*** Begin section ***

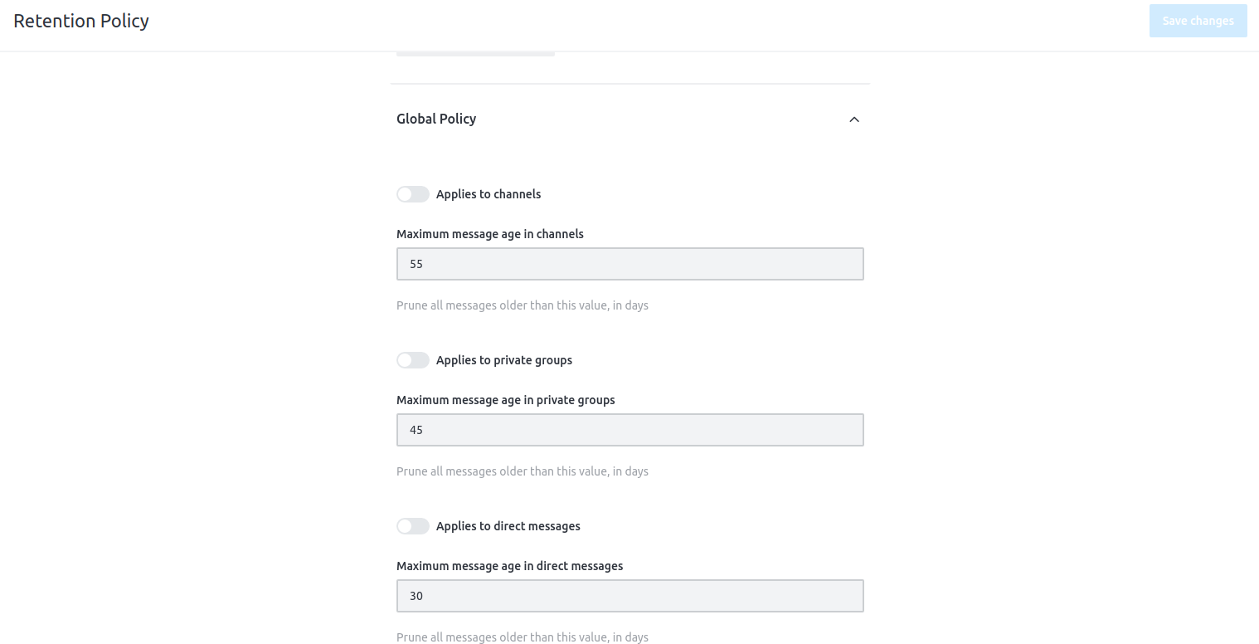This screenshot has height=644, width=1259.
Task: Click the prune hint below direct messages field
Action: click(x=523, y=637)
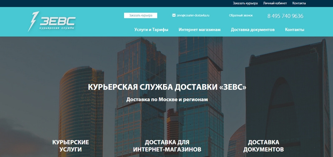
Task: Click the 'Доставка по Москве и регионам' subtitle
Action: (167, 100)
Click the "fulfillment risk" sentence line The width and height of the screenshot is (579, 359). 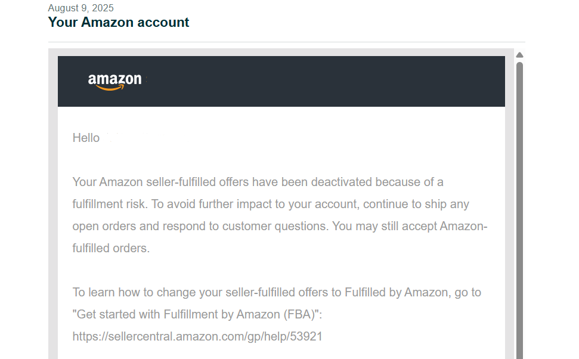coord(271,204)
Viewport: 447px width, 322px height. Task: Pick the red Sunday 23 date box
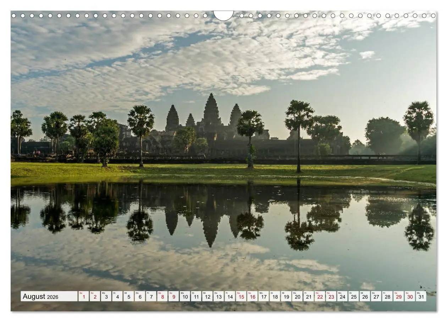pos(331,296)
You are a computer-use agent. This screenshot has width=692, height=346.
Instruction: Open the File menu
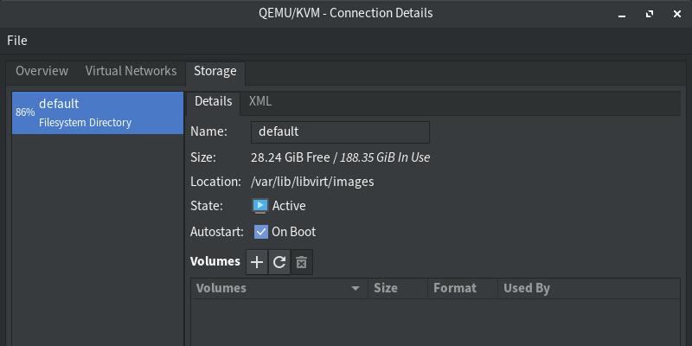click(x=17, y=41)
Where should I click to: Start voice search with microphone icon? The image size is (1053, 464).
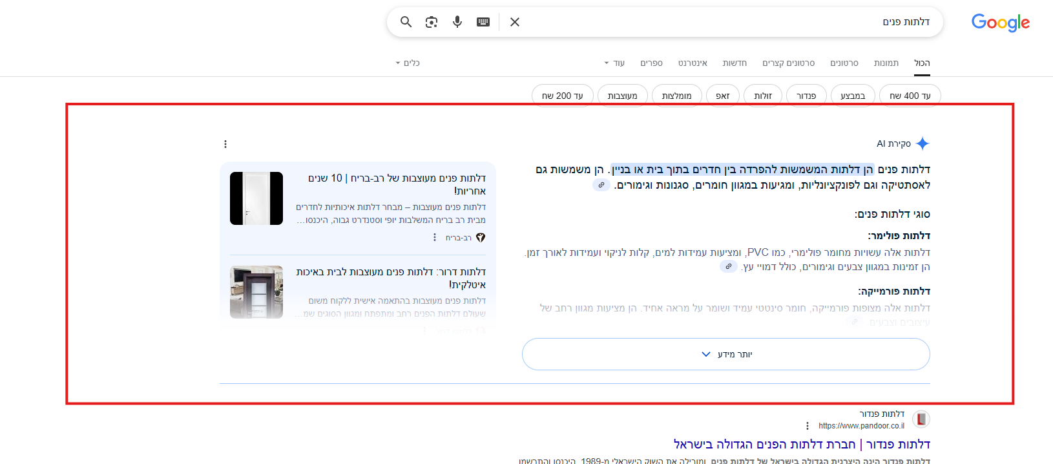[457, 22]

*** End section ***

▶ **About this exercise**
With every picture left out, print exactly the lines from the one containing "Viewport: 447px width, 322px" through the final line of the material above.

▶ **Task result**
Viewport: 447px width, 322px height. Task: Pick the red Sunday 23 date box
pos(331,296)
You are a computer-use agent. This screenshot has width=692, height=346.
Instruction: Open the File menu
click(x=17, y=41)
Where should I click to: Start voice search with microphone icon? The image size is (1053, 464).
[457, 22]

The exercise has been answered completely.